Чтение онлайн

на главную

Жанры

Михаил Кузмин

Богомолов Николай Алексеевич

Шрифт:

Думается, что сделано это тоже с глубоким расчетом, ибо ситуация рассказа должна, как нам кажется, проецироваться не на литературные споры 1907–1908 годов, а на ситуацию в литературе, обозначенную датой, стоящей под рассказом, то есть августом 1910 года. Напомним, что именно 1910 год был годом наиболее известной из всех дискуссии о символизме. 17 марта Вяч. Иванов выступил с докладом «Заветы символизма» в Москве, в «Обществе свободной эстетики», 26 марта повторил этот же доклад в петербургском «Обществе ревнителей художественного слова», 1 апреля состоялось обсуждение этого доклада, а 8 апреля там же с докладом «О современном состоянии русского символизма» выступил Блок. В майско-июньском номере «Аполлона» эти выступления в оформленном для печати виде были опубликованы, в июльско– августовском номере того же «Аполлона» на них возражал Брюсов. Наша гипотеза состоит в том, что рассказ Кузмина представляет собою прямой ответ на выступления Иванова и Блока, почему и посвящен Н. С. Гумилеву, одному из тех, кто выступил с резкой полемикой на обсуждении доклада Иванова, а 2 сентября сообщал В. Я. Брюсову: «Ваша последняя статья в Весах <ошибка Гумилева. — Н.Б.> очень покорила меня, как впрочем и всю редакцию» [283] , то есть прежде всего «молодую редакцию» журнала, в которой видную роль в то

время играл Кузмин.

283

Литературное наследство. Т. 92, кн. 3. С. 372.

Конечно, те принципы, которые провозглашает в рассказе Горбунова, могут быть восприняты как общие места символизма в целом. Напомним их суть: «…все мы — „безумцы“, „пророки“ и еще кто-то [284] и <…> поэтому будто бы мы не вправе жить, одеваться, говорить, поступать как все…» Реализация же этих взглядов в поэме Щетинкина определяется так: «Тема была крайне возвышенна, полутеософская и отвлеченная…» Как параллель к этим словам Г. А. Морев указывает строфу из стихотворения Д. С. Мережковского:

284

В другом месте, несколько далее, Кузмин добавит к этому списку слово «уроды».
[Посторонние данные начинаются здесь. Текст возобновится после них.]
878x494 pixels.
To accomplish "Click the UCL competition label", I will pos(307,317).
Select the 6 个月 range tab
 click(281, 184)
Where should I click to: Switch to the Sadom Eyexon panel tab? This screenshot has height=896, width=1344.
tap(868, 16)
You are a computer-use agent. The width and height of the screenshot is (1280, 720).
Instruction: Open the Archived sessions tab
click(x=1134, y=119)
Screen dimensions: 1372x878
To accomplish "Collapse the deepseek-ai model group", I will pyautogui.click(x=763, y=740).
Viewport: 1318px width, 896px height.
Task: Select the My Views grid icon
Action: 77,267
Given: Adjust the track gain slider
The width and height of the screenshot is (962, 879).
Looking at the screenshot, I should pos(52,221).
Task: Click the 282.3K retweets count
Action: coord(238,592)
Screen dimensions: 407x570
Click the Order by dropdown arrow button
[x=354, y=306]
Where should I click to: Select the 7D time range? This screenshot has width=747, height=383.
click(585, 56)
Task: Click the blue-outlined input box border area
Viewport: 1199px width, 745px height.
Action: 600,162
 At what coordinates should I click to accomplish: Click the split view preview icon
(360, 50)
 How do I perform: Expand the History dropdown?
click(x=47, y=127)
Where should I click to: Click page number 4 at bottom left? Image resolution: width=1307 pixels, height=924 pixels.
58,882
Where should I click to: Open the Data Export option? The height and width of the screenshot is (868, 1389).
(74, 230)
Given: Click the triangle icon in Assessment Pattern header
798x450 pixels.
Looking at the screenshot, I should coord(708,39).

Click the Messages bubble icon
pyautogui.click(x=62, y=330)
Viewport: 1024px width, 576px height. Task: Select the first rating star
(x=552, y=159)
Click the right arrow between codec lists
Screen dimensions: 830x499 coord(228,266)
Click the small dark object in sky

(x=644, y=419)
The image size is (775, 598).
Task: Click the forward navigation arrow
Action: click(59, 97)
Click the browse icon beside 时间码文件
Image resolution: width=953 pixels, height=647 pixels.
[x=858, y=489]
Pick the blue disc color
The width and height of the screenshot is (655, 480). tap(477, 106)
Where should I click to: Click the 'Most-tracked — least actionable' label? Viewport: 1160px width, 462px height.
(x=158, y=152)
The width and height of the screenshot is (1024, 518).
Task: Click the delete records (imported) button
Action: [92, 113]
И любовь и вера святы, Этой верою согреты Все великие безумцы, Все пророки и поэты.

Однако при обращении к статьям Блока и Иванова мы без труда можем найти не менее близкие текстуальные параллели. Так, в той самой главке, которая неминуемо должна была привлечь особое внимание Кузмина, поскольку в ней Иванов полемизировал с его статьей (отчасти подсказанной самим же Ивановым) «О прекрасной ясности» [285] , содержалась ивановская формула, определяющая суть «первого момента» в развитии русского символизма, то есть того, который послужил тезой в движении к новому синтезу и тем самым воспринимается автором статьи в качестве верного начального пункта. Антитеза его — «парнассизм» и «прекрасная ясность», добавляющая лишь некоторые дополнительные штрихи к грядущему искусству: «Слово-символ обещало стать священным откровением или чудотворною „мантрой“, расколдовывающей мир. Художникам предлежала задача цельно воплотить в своей жизни и в своем творчестве (непременно и в подвиге жизни, как в подвиге творчества!) миросозерцание мистического реализма или — по слову Новалиса — миросозерцание „магического идеализма“; но раньше им должно было выдержать религиозно-нравственное испытание „антитезы“ — и разлад, если не распад, прежней фаланга в наши дни явно показывает, как трудно было это преодоление и каких оно стоило потерь… Мир твоей славной, страдальческой тени, безумец Врубель!..» [286] Еще более наглядные для нашей цели параллели находим в иллюстрирующем положения Иванова докладе Блока, там, где характеризуется эпоха «антитезы»: «Что же произошло с нами в период „антитезы“? Отчего померк золотой меч, хлынули и смешались с этим миром лилово-синие миры, произведя хаос? <…> Произошло вот что: были „пророками“, пожелали стать „поэтами“ <…> Так или иначе, лиловые миры захлестнули и Лермонтова, который бросился под пистолет своею волей, и Гоголя, который сжег себя самого, барахтаясь в лапах паука; еще выразительнее то, что произошло на наших глазах: безумие Врубеля, гибель Коммиссаржевской <…> Но именно в черном воздухе Ада находится художник, прозревающий иные миры» [287] . Если прибавить к этому, что, по справедливому наблюдению Г. А. Морева, «уроды» в тексте Кузмина восходят к названию повести Л. Д. Зиновьевой-Аннибал «Тридцать три урода», то аналогии рассказа со статьей Иванова и «иллюстрирующей» ее статьей Блока становятся очевидными.

285

В черновике статьи Иванова «прекрасная ясность» прямо упоминалась. См.: Кузнецова О. А. Дискуссия о состоянии русского символизма в «Обществе ревнителей художественного слова» // Русская литература. 1990. №. 1. С. 207.

286

Иванов Вячеслав. Собр. соч. Брюссель, 1974. Т. II. С. 598–599.

287

Блок Александр. Собр. соч.: В 8 т. М.; Л.: 1962. Т. 5. С. 433–434.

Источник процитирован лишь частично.